» RECORDS SUPPLIED
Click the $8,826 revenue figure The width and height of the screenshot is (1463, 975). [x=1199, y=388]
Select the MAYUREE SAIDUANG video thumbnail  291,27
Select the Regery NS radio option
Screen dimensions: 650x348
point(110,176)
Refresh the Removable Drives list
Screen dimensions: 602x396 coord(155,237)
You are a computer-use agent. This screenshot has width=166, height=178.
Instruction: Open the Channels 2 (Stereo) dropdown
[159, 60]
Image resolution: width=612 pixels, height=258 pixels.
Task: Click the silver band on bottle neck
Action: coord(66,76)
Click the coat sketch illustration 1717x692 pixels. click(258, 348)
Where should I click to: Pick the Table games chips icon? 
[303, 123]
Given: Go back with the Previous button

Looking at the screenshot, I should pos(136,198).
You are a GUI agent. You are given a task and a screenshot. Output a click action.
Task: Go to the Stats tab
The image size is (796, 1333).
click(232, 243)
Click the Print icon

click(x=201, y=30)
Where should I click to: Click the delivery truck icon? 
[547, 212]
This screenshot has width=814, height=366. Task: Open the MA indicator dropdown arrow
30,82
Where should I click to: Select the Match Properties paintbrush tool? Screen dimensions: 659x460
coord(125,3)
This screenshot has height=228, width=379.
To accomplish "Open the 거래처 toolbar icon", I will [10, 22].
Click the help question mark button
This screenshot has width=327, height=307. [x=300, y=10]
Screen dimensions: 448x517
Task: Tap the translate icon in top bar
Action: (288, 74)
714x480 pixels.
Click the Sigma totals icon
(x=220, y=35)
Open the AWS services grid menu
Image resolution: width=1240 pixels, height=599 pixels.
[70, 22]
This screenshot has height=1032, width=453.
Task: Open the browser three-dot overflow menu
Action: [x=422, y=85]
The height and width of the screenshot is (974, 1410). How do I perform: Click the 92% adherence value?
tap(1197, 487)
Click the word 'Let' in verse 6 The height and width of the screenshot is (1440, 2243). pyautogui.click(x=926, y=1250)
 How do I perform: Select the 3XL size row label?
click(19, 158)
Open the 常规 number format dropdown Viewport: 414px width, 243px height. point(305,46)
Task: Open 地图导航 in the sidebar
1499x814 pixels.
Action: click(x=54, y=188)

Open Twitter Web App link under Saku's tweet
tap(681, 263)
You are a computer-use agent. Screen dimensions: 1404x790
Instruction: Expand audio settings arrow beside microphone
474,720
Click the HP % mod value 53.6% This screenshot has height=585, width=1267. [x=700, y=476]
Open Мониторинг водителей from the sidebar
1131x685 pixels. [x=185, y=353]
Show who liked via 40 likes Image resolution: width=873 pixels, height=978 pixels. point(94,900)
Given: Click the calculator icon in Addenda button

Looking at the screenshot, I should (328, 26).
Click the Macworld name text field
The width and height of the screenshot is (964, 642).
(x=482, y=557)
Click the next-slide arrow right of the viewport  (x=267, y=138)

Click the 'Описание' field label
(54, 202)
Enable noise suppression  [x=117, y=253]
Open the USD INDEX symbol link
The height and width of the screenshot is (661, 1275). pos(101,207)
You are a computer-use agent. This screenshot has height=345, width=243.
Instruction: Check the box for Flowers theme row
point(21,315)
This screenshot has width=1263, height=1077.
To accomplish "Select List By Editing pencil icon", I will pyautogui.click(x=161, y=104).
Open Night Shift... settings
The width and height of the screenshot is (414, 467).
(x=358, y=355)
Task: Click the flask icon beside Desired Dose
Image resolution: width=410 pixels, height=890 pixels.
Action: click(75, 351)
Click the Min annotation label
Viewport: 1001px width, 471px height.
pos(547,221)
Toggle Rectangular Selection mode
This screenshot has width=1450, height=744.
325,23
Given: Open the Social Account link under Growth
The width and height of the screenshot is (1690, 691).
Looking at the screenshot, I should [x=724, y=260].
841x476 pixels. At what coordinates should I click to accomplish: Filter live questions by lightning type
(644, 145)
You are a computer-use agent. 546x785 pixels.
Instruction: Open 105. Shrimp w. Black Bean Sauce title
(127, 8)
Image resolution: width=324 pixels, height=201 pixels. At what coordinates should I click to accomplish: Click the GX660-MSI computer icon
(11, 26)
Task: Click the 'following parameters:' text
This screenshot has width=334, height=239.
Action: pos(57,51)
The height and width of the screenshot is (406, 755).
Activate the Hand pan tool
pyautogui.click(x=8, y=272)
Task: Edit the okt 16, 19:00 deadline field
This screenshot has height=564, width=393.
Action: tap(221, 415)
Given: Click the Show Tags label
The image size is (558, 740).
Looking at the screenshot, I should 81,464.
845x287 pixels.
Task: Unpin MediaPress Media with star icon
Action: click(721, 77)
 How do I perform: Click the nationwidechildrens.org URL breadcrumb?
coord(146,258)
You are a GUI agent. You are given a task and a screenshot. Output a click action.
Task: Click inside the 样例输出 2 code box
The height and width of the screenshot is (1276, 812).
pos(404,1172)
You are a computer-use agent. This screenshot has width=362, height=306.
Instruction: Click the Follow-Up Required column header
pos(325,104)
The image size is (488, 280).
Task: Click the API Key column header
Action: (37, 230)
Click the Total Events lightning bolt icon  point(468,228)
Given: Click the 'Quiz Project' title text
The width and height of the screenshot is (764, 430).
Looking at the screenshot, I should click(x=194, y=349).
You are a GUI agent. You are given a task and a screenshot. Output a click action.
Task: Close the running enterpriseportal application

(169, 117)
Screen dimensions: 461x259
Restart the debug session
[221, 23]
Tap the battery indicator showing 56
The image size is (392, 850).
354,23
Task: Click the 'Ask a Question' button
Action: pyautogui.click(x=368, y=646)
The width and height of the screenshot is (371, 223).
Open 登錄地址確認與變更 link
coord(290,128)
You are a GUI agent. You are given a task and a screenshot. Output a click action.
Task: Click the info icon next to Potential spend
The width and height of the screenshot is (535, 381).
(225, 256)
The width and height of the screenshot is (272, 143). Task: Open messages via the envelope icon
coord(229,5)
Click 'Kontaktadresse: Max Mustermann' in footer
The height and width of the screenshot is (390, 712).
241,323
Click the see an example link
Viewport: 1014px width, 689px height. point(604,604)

» YOUR OBJECTIVE
Repeat the data exactly, with every line included.

» THE ANSWER
Click the $8,826 revenue figure The width and height of the screenshot is (1463, 975). [x=1199, y=388]
Select the MAYUREE SAIDUANG video thumbnail  291,27
Select the Regery NS radio option
Screen dimensions: 650x348
point(110,176)
Refresh the Removable Drives list
Screen dimensions: 602x396 coord(155,237)
You are a computer-use agent. This screenshot has width=166, height=178.
Instruction: Open the Channels 2 (Stereo) dropdown
[159, 60]
Image resolution: width=612 pixels, height=258 pixels.
Task: Click the silver band on bottle neck
Action: coord(66,76)
Click the coat sketch illustration 1717x692 pixels. click(258, 348)
Where should I click to: Pick the Table games chips icon? 
[303, 123]
Given: Go back with the Previous button

Looking at the screenshot, I should pos(136,198).
You are a GUI agent. You are given a task and a screenshot. Output a click action.
Task: Go to the Stats tab
The image size is (796, 1333).
click(232, 243)
Click the Print icon

click(x=201, y=30)
Where should I click to: Click the delivery truck icon? 
[547, 212]
This screenshot has width=814, height=366. Task: Open the MA indicator dropdown arrow
30,82
Where should I click to: Select the Match Properties paintbrush tool? Screen dimensions: 659x460
coord(125,3)
This screenshot has height=228, width=379.
To accomplish "Open the 거래처 toolbar icon", I will [10, 22].
Click the help question mark button
This screenshot has width=327, height=307. [x=300, y=10]
Screen dimensions: 448x517
Task: Tap the translate icon in top bar
Action: (288, 74)
714x480 pixels.
Click the Sigma totals icon
(x=220, y=35)
Open the AWS services grid menu
Image resolution: width=1240 pixels, height=599 pixels.
[70, 22]
This screenshot has height=1032, width=453.
Task: Open the browser three-dot overflow menu
Action: [x=422, y=85]
The height and width of the screenshot is (974, 1410). How do I perform: Click the 92% adherence value?
tap(1197, 487)
Click the word 'Let' in verse 6 The height and width of the screenshot is (1440, 2243). pyautogui.click(x=926, y=1250)
 How do I perform: Select the 3XL size row label?
click(19, 158)
Open the 常规 number format dropdown Viewport: 414px width, 243px height. point(305,46)
Task: Open 地图导航 in the sidebar
1499x814 pixels.
Action: click(x=54, y=188)

Open Twitter Web App link under Saku's tweet
tap(681, 263)
You are a computer-use agent. Screen dimensions: 1404x790
Instruction: Expand audio settings arrow beside microphone
474,720
Click the HP % mod value 53.6% This screenshot has height=585, width=1267. [x=700, y=476]
Open Мониторинг водителей from the sidebar
1131x685 pixels. [x=185, y=353]
Show who liked via 40 likes Image resolution: width=873 pixels, height=978 pixels. point(94,900)
Given: Click the calculator icon in Addenda button

Looking at the screenshot, I should (328, 26).
Click the Macworld name text field
The width and height of the screenshot is (964, 642).
(x=482, y=557)
Click the next-slide arrow right of the viewport  (x=267, y=138)

Click the 'Описание' field label
(54, 202)
Enable noise suppression  [x=117, y=253]
Open the USD INDEX symbol link
The height and width of the screenshot is (661, 1275). pos(101,207)
You are a computer-use agent. This screenshot has height=345, width=243.
Instruction: Check the box for Flowers theme row
point(21,315)
This screenshot has width=1263, height=1077.
To accomplish "Select List By Editing pencil icon", I will pyautogui.click(x=161, y=104).
Open Night Shift... settings
The width and height of the screenshot is (414, 467).
(x=358, y=355)
Task: Click the flask icon beside Desired Dose
Image resolution: width=410 pixels, height=890 pixels.
Action: click(75, 351)
Click the Min annotation label
Viewport: 1001px width, 471px height.
pos(547,221)
Toggle Rectangular Selection mode
This screenshot has width=1450, height=744.
325,23
Given: Open the Social Account link under Growth
The width and height of the screenshot is (1690, 691).
Looking at the screenshot, I should [x=724, y=260].
841x476 pixels. At what coordinates should I click to accomplish: Filter live questions by lightning type
(644, 145)
You are a computer-use agent. 546x785 pixels.
Instruction: Open 105. Shrimp w. Black Bean Sauce title
(127, 8)
Image resolution: width=324 pixels, height=201 pixels. At what coordinates should I click to accomplish: Click the GX660-MSI computer icon
(11, 26)
Task: Click the 'following parameters:' text
This screenshot has width=334, height=239.
Action: pos(57,51)
The height and width of the screenshot is (406, 755).
Activate the Hand pan tool
pyautogui.click(x=8, y=272)
Task: Edit the okt 16, 19:00 deadline field
This screenshot has height=564, width=393.
Action: tap(221, 415)
Given: Click the Show Tags label
The image size is (558, 740).
Looking at the screenshot, I should 81,464.
845x287 pixels.
Task: Unpin MediaPress Media with star icon
Action: click(721, 77)
 How do I perform: Click the nationwidechildrens.org URL breadcrumb?
coord(146,258)
You are a GUI agent. You are given a task and a screenshot. Output a click action.
Task: Click inside the 样例输出 2 code box
The height and width of the screenshot is (1276, 812).
pos(404,1172)
You are a computer-use agent. This screenshot has width=362, height=306.
Instruction: Click the Follow-Up Required column header
pos(325,104)
The image size is (488, 280).
Task: Click the API Key column header
Action: (37, 230)
Click the Total Events lightning bolt icon  point(468,228)
Given: Click the 'Quiz Project' title text
The width and height of the screenshot is (764, 430).
Looking at the screenshot, I should click(x=194, y=349).
You are a GUI agent. You are given a task and a screenshot. Output a click action.
Task: Close the running enterpriseportal application

(169, 117)
Screen dimensions: 461x259
Restart the debug session
[221, 23]
Tap the battery indicator showing 56
The image size is (392, 850).
354,23
Task: Click the 'Ask a Question' button
Action: pyautogui.click(x=368, y=646)
The width and height of the screenshot is (371, 223).
Open 登錄地址確認與變更 link
coord(290,128)
You are a GUI agent. You are given a task and a screenshot. Output a click action.
Task: Click the info icon next to Potential spend
The width and height of the screenshot is (535, 381).
(225, 256)
The width and height of the screenshot is (272, 143). Task: Open messages via the envelope icon
coord(229,5)
Click 'Kontaktadresse: Max Mustermann' in footer
The height and width of the screenshot is (390, 712).
241,323
Click the see an example link
Viewport: 1014px width, 689px height. point(604,604)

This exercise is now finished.